| EXTRAIT DU TEXTE |
........

Anticipons un peu! Des débuts aux derniers jours de l’année 1968 — date de leur séparation — ce répertoire, tel que s’en souvient Richard, consiste en «un mélange de courts et conventionnels arrangements et de jams plus extensives», soit: leur propres chansons et pas mal de reprises: Beatles, Lovin' Spoonful, Byrds, Love, et aussi quelques titres folk. Des Beatles, ils interprètent une «trilogie» “I'll Cry Instead/I Should Have Known Better/Daytripper”. De Lovin’ Spoonful, ils reprennent “You Didn't Have to Be So Nice”. Ils piochent aussi dans le rhythm ‘n’ blues avec des standards comme “Big Boss Man” et l’incontournable “Hey Joe”. Versant folk, ils déquillent “The water is wide”, “High flying bird” — que Connie, avant de faire partie du groupe, avait l’habitude de chanter. Et puis, le “clou”, l’hommage suprême, ils se fendent d’un pantagruélique “Satisfaction”, qu’ils transforment en «diatribe Zappa-esque» contre la guerre au Vietnam, accompagné d’un âpre constat de l’état de la société américaine.

LES DÉMOS

Les premières se font dans un studio de Boston, au Hanley Sound, probablement vers la fin de l’année 1966 et le début de l’année 1967. Quatre (au total?), que l’on peut capter sur le site: “All Over Love Is One”, “I Tell You I Know”, “Ill Wind, I Can See You. Les trois premières sont de Ken Frankel, la dernière de Carey Mann. Du moins pour “Ill Wind”, Judy est encore-là, mais elle quitte le groupe sans enregistrer la partie vocale.

Les secondes se font au studio A de Capitol, à New York; elles sont conduites par Dick Weissman. “Tomorrow You'll Come Back,” “You're All I See Now”, “R.U. Right” sont enregistrés au printemps 1967, “It's Your Life”, “People of the night” à la fin de l’été suivant (la partie de guitare de “R.U Right” étant aussi refaite). Les trois premières figurent sur le site. Weissman est un joueur de banjo, plutôt réputé: ex- membre des Journeymen — avec John Phillips et Scott McKenzie... The Mamas & The Papas, “If you’re going to San Francisco”... oui! oui! ceux-là mêmes! —, The Journeymen dont les trois albums parurent chez Capitol entre 1961 et 1963.

........

Entrées contenues dans un jeu de données:
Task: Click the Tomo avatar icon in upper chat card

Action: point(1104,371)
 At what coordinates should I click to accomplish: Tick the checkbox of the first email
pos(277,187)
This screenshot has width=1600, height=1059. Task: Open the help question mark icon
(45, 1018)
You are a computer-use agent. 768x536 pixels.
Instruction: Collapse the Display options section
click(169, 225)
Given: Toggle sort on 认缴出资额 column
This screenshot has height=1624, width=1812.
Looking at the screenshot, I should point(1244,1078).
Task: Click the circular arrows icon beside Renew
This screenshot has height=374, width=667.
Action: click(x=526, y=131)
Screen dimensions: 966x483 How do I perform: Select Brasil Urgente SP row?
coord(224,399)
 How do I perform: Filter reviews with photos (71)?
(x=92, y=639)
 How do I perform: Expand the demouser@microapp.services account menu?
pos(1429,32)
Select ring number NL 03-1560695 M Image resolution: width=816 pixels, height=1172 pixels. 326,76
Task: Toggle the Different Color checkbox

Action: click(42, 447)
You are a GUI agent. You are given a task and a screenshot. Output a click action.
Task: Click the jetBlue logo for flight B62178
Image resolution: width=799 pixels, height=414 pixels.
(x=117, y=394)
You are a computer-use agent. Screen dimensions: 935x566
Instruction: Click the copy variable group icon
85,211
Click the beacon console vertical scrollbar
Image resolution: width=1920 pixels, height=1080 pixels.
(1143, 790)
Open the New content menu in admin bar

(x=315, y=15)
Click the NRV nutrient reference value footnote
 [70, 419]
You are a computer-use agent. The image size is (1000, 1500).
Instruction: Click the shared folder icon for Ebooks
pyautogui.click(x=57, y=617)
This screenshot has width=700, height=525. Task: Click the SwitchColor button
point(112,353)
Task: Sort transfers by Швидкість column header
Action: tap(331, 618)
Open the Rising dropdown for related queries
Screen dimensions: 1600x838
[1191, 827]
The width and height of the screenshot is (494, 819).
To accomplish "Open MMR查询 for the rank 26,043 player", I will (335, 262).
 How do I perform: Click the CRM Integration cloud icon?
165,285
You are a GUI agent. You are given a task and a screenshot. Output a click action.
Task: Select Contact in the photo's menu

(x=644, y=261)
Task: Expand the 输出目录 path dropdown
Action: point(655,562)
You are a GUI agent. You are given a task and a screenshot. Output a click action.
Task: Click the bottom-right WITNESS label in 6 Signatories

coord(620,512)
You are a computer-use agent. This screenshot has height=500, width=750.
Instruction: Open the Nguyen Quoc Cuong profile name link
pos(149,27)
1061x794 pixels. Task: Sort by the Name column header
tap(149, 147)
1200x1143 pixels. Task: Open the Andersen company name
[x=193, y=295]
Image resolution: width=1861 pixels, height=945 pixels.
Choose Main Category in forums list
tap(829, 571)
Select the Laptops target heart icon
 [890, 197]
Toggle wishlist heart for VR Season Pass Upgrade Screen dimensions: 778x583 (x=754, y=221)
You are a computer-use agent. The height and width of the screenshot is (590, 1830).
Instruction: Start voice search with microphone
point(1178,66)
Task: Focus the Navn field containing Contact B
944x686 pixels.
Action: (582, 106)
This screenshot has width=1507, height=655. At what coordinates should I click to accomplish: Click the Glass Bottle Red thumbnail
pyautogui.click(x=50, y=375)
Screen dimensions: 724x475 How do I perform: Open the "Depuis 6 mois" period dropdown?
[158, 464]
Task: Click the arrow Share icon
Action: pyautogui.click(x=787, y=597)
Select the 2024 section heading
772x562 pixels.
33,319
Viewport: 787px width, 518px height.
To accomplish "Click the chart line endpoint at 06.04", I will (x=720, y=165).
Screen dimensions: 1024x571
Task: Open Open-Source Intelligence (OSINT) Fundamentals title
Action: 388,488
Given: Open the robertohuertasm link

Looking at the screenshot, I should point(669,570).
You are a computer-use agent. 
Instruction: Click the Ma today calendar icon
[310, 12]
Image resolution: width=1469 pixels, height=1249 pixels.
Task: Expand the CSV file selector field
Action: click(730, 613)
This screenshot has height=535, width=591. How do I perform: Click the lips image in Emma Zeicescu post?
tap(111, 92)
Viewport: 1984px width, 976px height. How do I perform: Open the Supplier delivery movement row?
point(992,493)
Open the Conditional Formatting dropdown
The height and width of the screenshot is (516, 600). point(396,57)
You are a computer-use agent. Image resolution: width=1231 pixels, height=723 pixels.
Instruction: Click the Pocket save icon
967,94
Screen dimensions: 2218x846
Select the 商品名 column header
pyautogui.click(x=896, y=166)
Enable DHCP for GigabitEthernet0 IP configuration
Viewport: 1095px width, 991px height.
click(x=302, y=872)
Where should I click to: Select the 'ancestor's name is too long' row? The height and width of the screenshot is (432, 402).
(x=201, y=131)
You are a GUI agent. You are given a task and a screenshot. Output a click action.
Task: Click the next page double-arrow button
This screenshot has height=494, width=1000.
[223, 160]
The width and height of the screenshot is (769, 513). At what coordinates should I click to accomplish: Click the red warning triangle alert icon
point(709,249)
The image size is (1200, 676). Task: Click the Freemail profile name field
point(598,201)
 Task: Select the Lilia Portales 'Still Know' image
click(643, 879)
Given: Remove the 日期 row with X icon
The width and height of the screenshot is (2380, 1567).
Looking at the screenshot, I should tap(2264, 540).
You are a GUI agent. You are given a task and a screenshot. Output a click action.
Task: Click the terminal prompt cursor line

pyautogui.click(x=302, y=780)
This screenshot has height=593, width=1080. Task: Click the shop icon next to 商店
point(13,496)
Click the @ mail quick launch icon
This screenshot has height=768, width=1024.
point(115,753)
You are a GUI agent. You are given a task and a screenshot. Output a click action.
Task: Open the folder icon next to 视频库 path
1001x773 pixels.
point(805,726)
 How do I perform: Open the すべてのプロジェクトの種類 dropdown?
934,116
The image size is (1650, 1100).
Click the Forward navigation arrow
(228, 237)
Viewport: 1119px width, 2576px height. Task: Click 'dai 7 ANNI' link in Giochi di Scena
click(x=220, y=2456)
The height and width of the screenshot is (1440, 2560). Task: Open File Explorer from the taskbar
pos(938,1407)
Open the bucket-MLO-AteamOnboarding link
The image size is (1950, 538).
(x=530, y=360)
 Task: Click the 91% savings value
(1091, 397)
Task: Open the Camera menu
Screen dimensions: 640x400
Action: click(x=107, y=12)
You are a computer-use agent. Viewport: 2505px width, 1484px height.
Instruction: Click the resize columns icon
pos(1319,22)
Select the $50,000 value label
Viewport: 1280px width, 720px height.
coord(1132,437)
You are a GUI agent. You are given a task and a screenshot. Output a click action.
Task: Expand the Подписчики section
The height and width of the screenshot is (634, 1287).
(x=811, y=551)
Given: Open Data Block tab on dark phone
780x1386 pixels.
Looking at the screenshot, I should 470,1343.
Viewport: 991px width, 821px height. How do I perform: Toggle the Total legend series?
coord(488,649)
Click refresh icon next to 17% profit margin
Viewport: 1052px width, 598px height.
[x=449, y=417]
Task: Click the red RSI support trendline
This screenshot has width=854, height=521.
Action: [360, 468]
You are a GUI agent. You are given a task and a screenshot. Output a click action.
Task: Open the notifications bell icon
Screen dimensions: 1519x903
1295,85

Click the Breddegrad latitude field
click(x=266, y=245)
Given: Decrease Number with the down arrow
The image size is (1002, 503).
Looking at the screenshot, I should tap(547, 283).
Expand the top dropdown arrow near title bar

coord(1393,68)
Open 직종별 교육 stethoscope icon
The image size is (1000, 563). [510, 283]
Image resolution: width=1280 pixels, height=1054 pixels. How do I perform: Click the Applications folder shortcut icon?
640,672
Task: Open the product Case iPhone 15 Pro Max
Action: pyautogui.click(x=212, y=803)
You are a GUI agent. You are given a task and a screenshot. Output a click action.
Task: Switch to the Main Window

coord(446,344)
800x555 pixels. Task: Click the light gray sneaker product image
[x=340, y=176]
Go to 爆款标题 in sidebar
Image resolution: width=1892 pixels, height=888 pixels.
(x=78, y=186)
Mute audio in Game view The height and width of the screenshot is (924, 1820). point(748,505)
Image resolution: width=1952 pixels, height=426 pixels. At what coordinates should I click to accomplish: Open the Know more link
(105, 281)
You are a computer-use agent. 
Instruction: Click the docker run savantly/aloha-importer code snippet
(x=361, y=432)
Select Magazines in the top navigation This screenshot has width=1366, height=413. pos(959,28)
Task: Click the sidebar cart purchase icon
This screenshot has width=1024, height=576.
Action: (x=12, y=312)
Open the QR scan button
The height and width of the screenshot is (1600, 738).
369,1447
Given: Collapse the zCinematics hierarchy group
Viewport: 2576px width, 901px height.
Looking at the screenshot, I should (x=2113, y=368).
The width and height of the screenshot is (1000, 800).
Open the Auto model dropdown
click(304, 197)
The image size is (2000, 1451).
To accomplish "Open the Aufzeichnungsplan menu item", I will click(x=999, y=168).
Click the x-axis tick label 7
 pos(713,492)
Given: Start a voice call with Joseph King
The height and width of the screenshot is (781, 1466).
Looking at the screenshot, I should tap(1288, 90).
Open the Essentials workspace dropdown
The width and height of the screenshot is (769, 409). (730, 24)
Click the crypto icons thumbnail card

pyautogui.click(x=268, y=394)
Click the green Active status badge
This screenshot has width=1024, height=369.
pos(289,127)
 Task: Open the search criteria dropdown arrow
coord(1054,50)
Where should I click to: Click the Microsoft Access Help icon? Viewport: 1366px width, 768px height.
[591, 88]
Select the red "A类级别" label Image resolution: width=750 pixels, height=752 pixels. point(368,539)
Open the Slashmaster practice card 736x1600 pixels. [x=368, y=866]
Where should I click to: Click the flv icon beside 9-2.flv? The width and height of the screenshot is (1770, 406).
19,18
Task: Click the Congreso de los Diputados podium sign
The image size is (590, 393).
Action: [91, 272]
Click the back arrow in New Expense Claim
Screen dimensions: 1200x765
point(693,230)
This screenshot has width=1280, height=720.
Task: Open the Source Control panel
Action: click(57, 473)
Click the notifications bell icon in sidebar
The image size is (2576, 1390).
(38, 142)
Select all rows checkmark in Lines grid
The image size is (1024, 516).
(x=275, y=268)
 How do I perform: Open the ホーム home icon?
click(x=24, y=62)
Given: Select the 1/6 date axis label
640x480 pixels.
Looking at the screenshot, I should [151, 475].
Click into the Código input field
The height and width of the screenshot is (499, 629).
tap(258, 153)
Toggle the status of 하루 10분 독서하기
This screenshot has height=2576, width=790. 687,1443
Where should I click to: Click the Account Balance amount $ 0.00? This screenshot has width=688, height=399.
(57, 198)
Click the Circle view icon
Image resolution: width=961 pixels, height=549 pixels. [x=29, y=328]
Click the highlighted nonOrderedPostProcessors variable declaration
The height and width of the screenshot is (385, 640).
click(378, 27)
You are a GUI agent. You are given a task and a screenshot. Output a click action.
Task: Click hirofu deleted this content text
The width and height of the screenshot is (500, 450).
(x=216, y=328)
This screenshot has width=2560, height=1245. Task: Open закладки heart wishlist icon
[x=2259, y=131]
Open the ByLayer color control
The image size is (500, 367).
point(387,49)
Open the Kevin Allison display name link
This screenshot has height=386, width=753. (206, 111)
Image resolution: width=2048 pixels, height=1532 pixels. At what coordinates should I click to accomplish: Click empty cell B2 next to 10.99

........

| TÂCHES À RÉALISER |
**a)** Réécris le passage du texte sur les démos du groupe, de "Les secondes se" jusqu'à "1961 et 1963." inclus, en mettant "Columbia" à la place de "Capitol".
**b)** Écris la suite du texte sur les démos du groupe, à partir de sa dernière phrase.

| RÉPONSES AUX TÂCHES |
**a)**
Les secondes se font au studio A de Columbia, à New York; elles sont conduites par Dick Weissman. “Tomorrow You'll Come Back,” “You're All I See Now”, “R.U. Right” sont enregistrés au printemps 1967, “It's Your Life”, “People of the night” à la fin de l’été suivant (la partie de guitare de “R.U Right” étant aussi refaite). Les trois premières figurent sur le site. Weissman est un joueur de banjo, plutôt réputé: ex- membre des Journeymen — avec John Phillips et Scott McKenzie... The Mamas & The Papas, “If you’re going to San Francisco”... oui! oui! ceux-là mêmes! —, The Journeymen dont les trois albums parurent chez Columbia entre 1961 et 1963.

**b)**
http://www.ill-wind.com/photos/Kinsman/Capitol1.2.html
Dick Weissman sessions - Avril 1967
Dick Weissman devant la console
http://www.ill-wind.com/photos/Kinsman/Capitol2.2.html
Dick Weissman sessions - Avril 1967
Ken, Richard, Carey, Conny
http://www.ill-wind.com/photos/Kinsman/Capitol1.4.html
A la porte du studio - Avril 1967

LE CONTRAT

Comme dans les romans, le sort semble propice, mais, comme dans les romans, ses revirements sont inattendus: Ken et Tom se font arrêter pour détention de L.S.D. et sont accusés de trafic. Capitol rompt les négociations. Heureusement les aléas judiciaires se résolvent sans trop de difficultés et, à l’automne, — par l’intermédiaire d’une agence (William Morris) — les musiciens se voient présentés à Tom Wilson qui les prend sous contrat pour la compagnie qu’il vient de créer: Rasputin. Le bonhomme, trente-six ans, a déja un sacré cursus. Ses débuts remontent aux mid-fifties avec la création de Transition Records, label où viennent se nicher des pointures d’avant-garde tels Sun Ra et Cecil Taylor. Il travaille ensuite pour United Artists, puis Columbia où il produit trois albums de Dylan : “The times they are a-changing” et les deux suivants, ainsi que le premier opus de Simon & Garfunkel. Il travaille ensuite pour Verve, où il s’illustre avec le “Projections” de The Blues Project, “Freak Out” des Mothers of Invention (et le suivant, “Absolutely Free”) et, cerise sur le gateau, “Chelsea Girl” de Nico — qui lui doit aussi l’enregistrement de “Sunday morning” sur le premier Velvet Underground.

On le lit trop souvent dans les biographies: les producteurs sont de fieffés coquins qui ne cherchent qu’à se remplir les fouilles! A en croire les intéressés, Tom Wilson parfait cette légende; et ceux-ci, obnubilés par l’idée de faire un album, se font souffler leurs droits d’auteurs. D’autres désillusions, d’autres vacheries les attendent...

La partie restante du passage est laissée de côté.